West also says the story incorrectly identified her as Stella Black’s “entertainment lawyer” and that the place where her name was introduced in the story, at the top of the middle column, exacerbated the damage to her reputation by making it more likely that people would see it.
Many people did, including some of her professional colleagues, family members and friends, West says.
After deliberating for about two hours, the jury awarded West $10,000 in actual damages and $30,000 in punitive damages. The trial lasted two days.
The defendants in the case were City Paper Publisher and majority owner Paul Blake, 32; City Paper co-owner and Editor-in-Chief Todd Morehead, 33; and the publication itself, which is published every other week.
Morehead wrote the story. “It’s not been fun,” he says of the case.
Any post-trial motions the defendants wanted to file, such as a request for the damages to be lowered or thrown out, were due June 10.
“We’re definitely going to be appealing the jury’s decision, for sure,” Blake says. “We’re pretty confident the First Amendment will prevail.”

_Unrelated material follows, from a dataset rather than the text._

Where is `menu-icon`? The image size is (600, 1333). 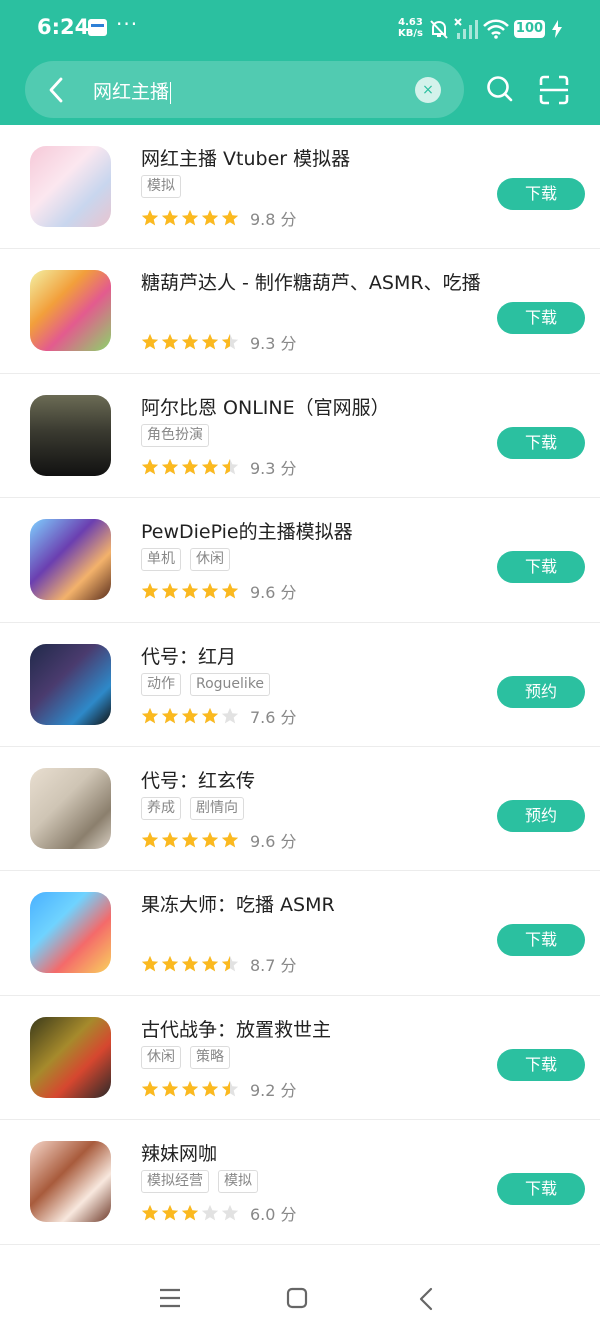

Jake Moore, an attorney in West Columbia, represented West. “We’ll certainly respond to whatever they move,” Moore says. He says he doesn’t think the defendants have much room for an appeal. “We thought we had a very strong case going in,” Moore says.
Moore and West say the City Paper did not try to contact her for comment prior to publishing the story.
Blake confirms that. “The story was never really about her, so that’s correct,” he says.
The paper also declined to print a retraction when Moore requested one, according to Moore and West.
Blake says the publication ran a clarification stating that the passages in question did not refer to any specific attorney and offered West space in its pages to respond to the story. “There’s no conspiracy against Rebecca West,” he says.
Says West of the clarification, “It wasn’t even addressing what I found to be offensive.”
For the City Paper, a scrappy, bomb-throwing alternative newspaper that has tried with middling results to carve out a niche in the Columbia market, the jury verdict is a punishing blow.
“We’re hoping the paper is going to take care of that part of it,” Morehead says of the $40,000 in damages. “But, you know, we’ll see how it goes.”
Moore says he will exercise the full range of options to collect the money.